#### [Exercise description]
Write out the stretch of the journal issue overview from "The highlights of" through "head of AMIDEAST." again, replacing "timely and relevant" with "current and pertinent".

The Fall 2004 issue of the Global Media Journal (GMJ) is dedicated entirely to Media and the Middle East. One of GMJ's aims is to encourage "newcomers" in the field of global media and Middle East media investigation; this issue provides a forum for these researchers, in the hope that they will be encouraged to continue in this important work. This issue also features the excellent work of world-renowned researchers and scholars - highly specialized in their field of investigation. Although GMJ's focus is on the Middle East, the journal attracted papers from around the world showing international participation and interest in the topic. The papers presented in this issue cover a large spectrum of topics including governance, media laws, rules and regulations as well as issues of politics, censorship, ownership patterns and control, and media education. In addition, commercial and non-commercial Arab media systems were also discussed in this issue.

The highlights of the invited papers section are an article by Dr. Mohsenian-Rad of Imam Sadegh University in Iran, who analyzed issues of culture and globalization in his study titled Globalization, Culture and Message Bazaar and another by and Iranian public relations specialist and journalist, Tahereh Saheb, who presents a paper on Media and Water crisis management In the Middle East. In addition, Prof. Dr. Kai Hafez of University of Erfurt, Germany, presents a timely and relevant discussion of the Iraq War 2003 in Western Media and Public Opinion: A Case Study of the Effects of Military (Non-) Involvement on Conflict Perception. We are also very pleased to present the findings of an important study on How Washington Confronts Arab Media by Ambassador William A. Rugh, former head of AMIDEAST.

#### [Source data]
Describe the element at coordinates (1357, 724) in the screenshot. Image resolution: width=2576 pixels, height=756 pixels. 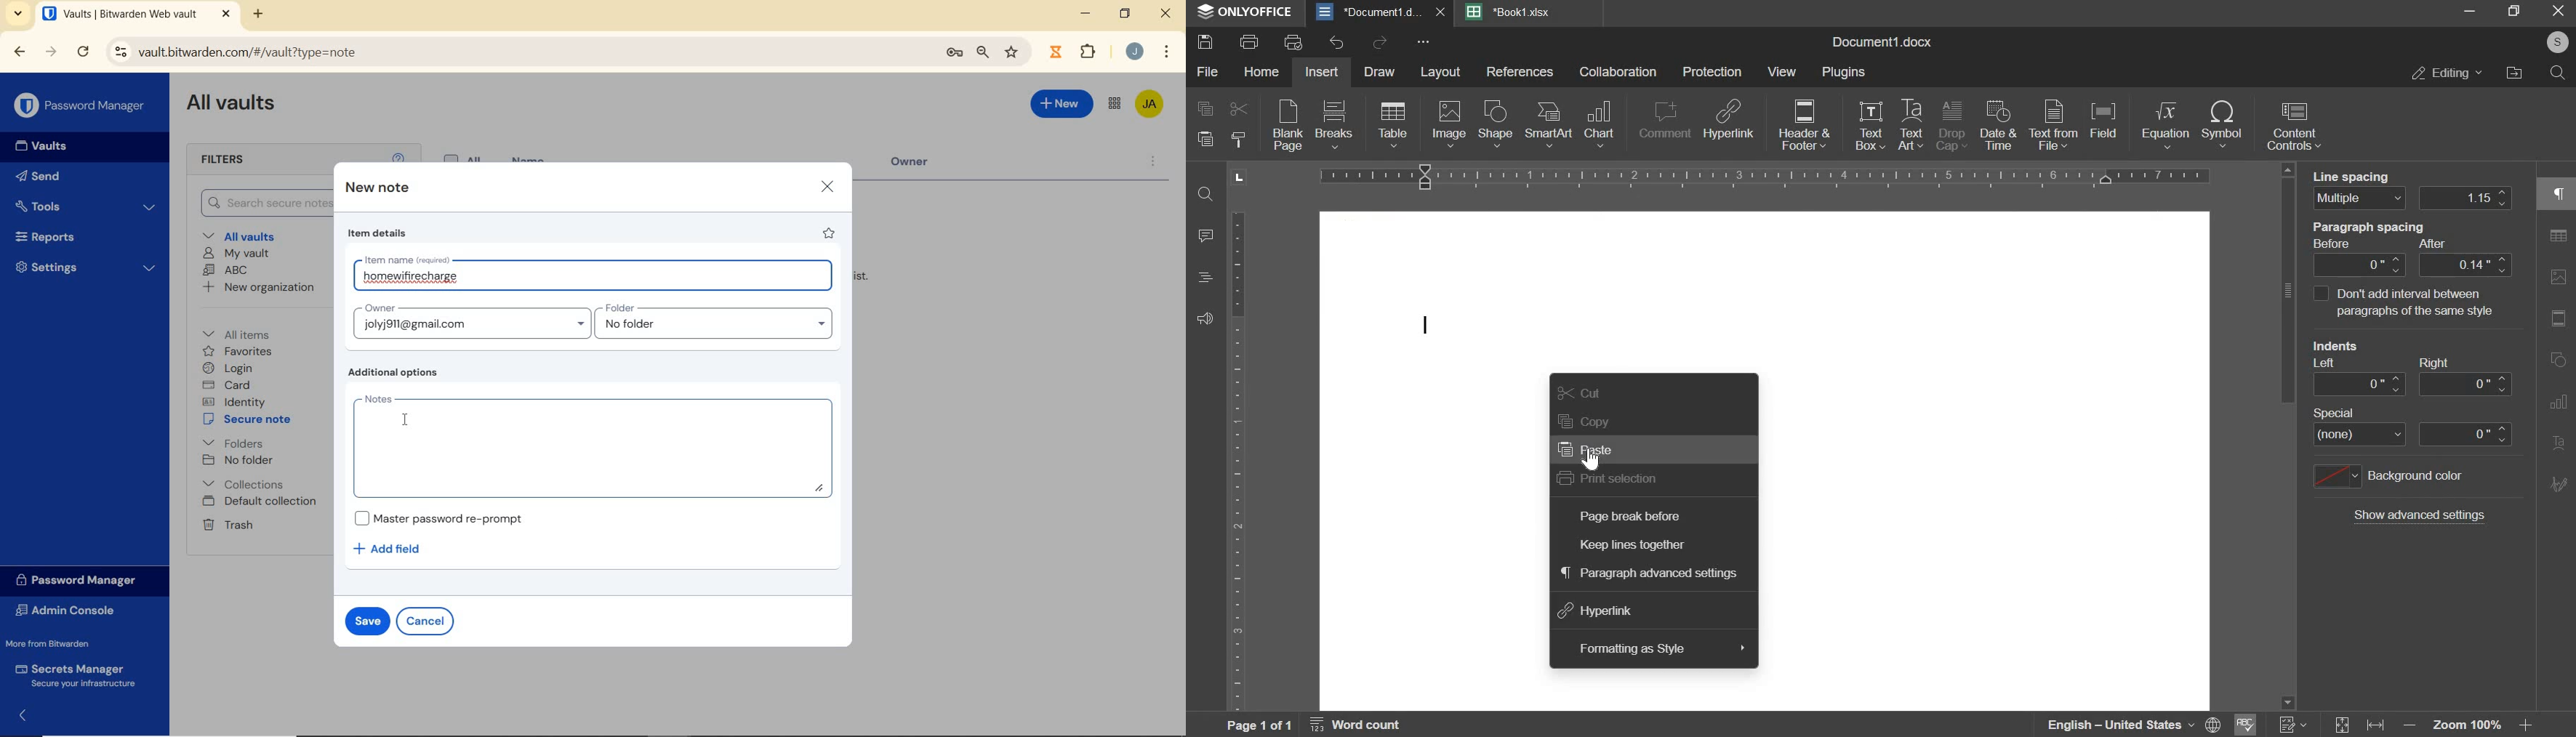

#### [Result of this task]
The highlights of the invited papers section are an article by Dr. Mohsenian-Rad of Imam Sadegh University in Iran, who analyzed issues of culture and globalization in his study titled Globalization, Culture and Message Bazaar and another by and Iranian public relations specialist and journalist, Tahereh Saheb, who presents a paper on Media and Water crisis management In the Middle East. In addition, Prof. Dr. Kai Hafez of University of Erfurt, Germany, presents a current and pertinent discussion of the Iraq War 2003 in Western Media and Public Opinion: A Case Study of the Effects of Military (Non-) Involvement on Conflict Perception. We are also very pleased to present the findings of an important study on How Washington Confronts Arab Media by Ambassador William A. Rugh, former head of AMIDEAST.